Problem statement:
Please filter the listing below and copy out the lines that hold "computer".

▬▬▬

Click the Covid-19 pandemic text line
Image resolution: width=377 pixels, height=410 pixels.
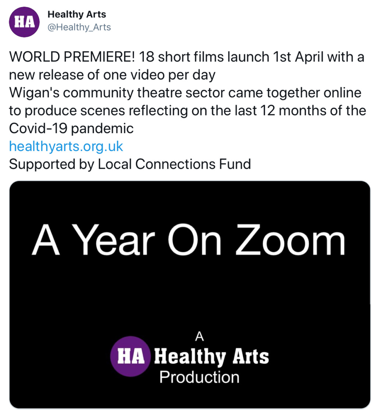(x=71, y=128)

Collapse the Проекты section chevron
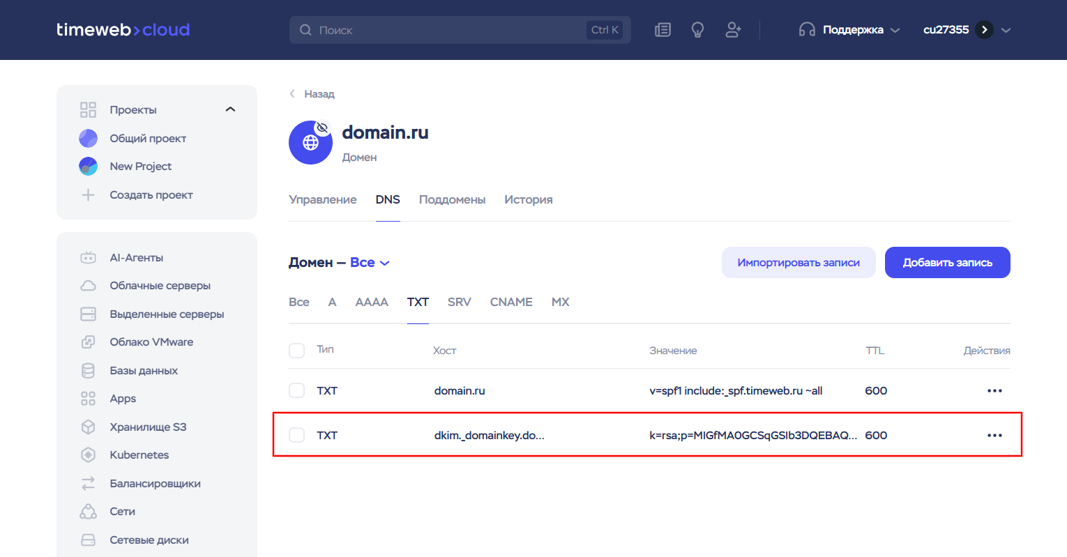pos(230,109)
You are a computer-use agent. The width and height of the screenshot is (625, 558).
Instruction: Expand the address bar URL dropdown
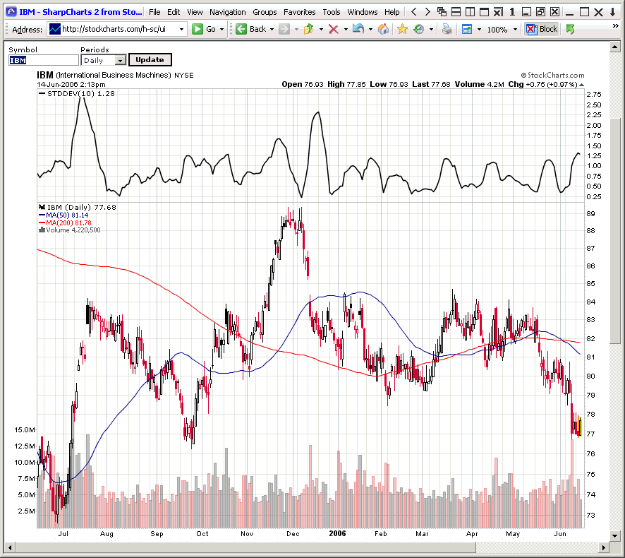[181, 29]
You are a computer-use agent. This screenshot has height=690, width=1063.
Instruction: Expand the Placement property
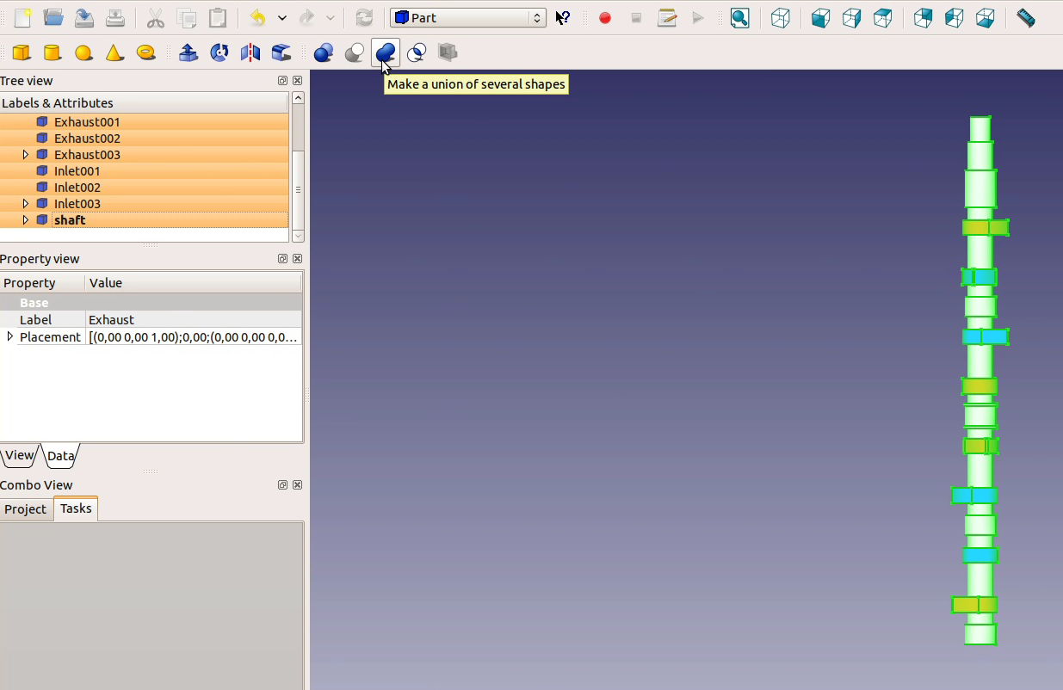(x=9, y=336)
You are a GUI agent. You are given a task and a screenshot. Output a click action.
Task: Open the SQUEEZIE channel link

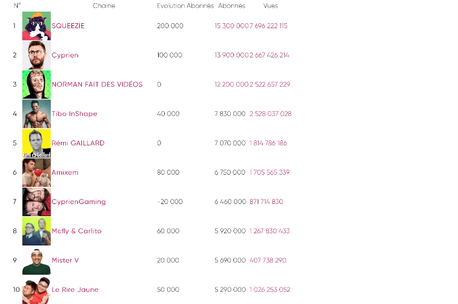[x=68, y=26]
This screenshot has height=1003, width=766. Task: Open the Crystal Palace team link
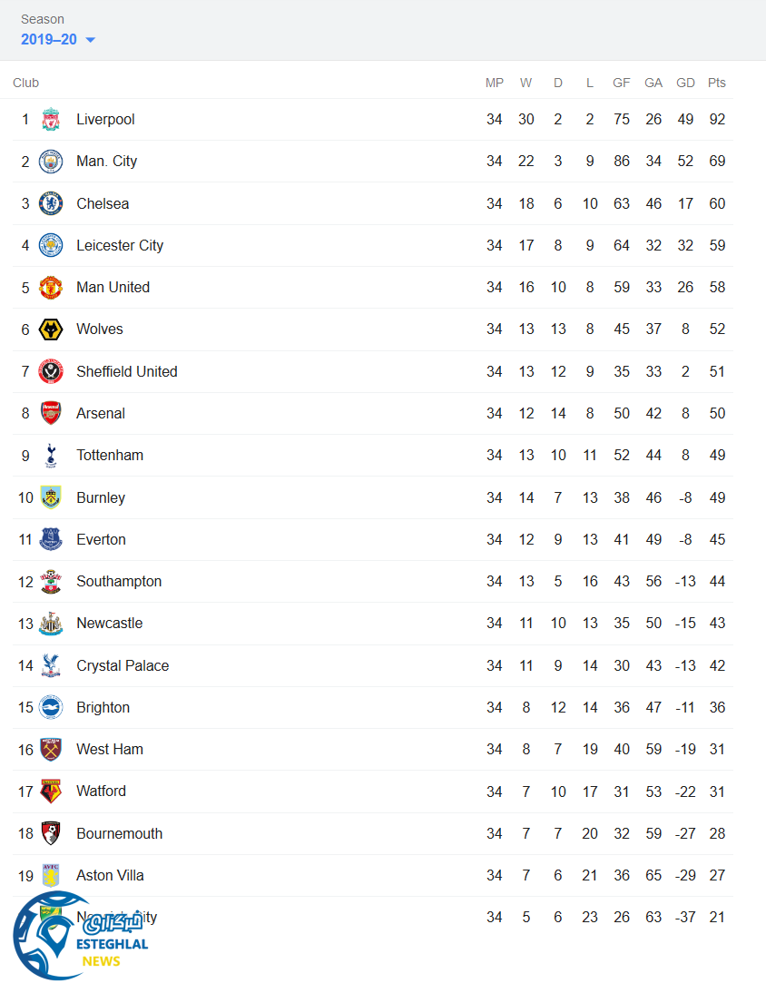tap(123, 665)
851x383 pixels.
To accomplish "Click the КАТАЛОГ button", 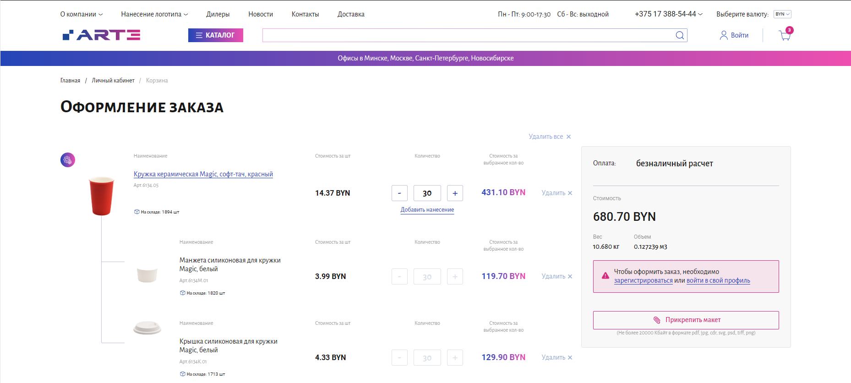I will [x=215, y=35].
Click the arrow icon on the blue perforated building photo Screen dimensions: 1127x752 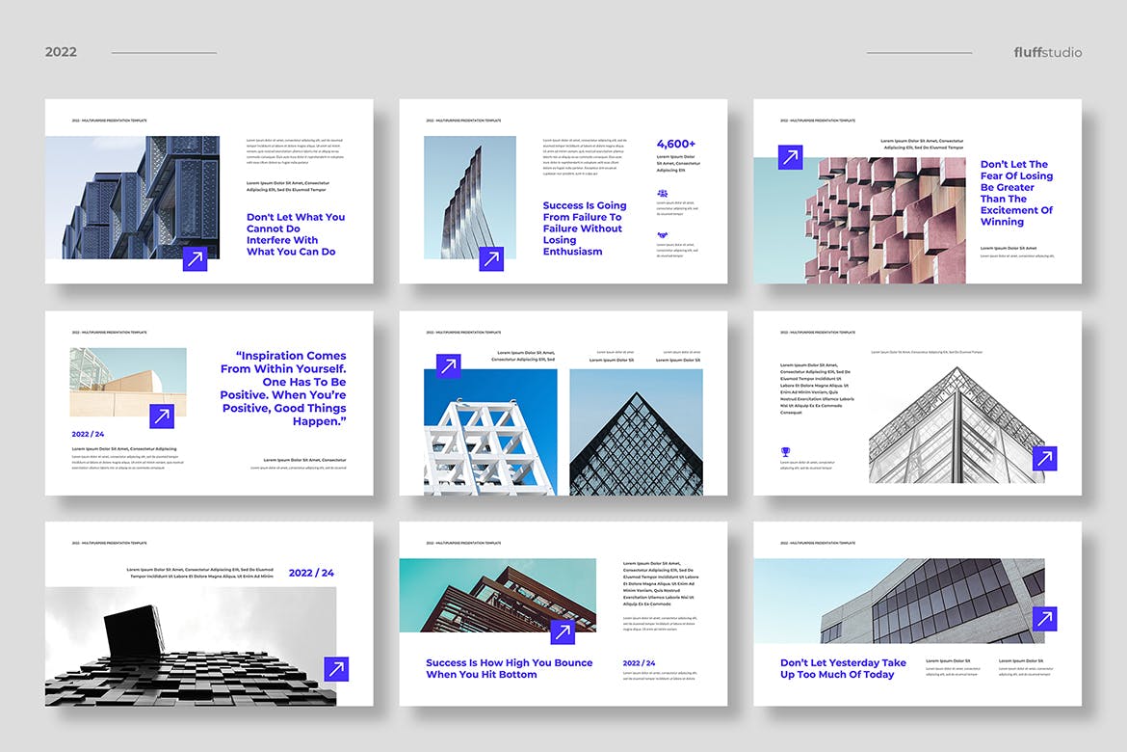tap(196, 258)
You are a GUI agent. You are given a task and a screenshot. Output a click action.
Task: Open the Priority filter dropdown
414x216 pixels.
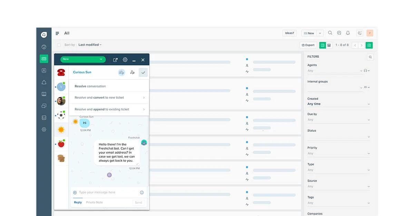(x=338, y=153)
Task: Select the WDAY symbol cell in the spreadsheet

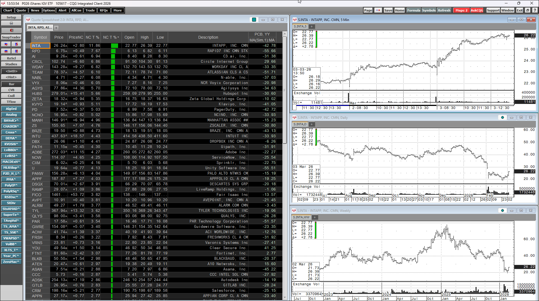Action: (x=38, y=67)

▬▬▬

Response:
You are a computer-use agent. The width and height of the screenshot is (625, 558).
You are a computer-use agent. This screenshot has height=690, width=1063.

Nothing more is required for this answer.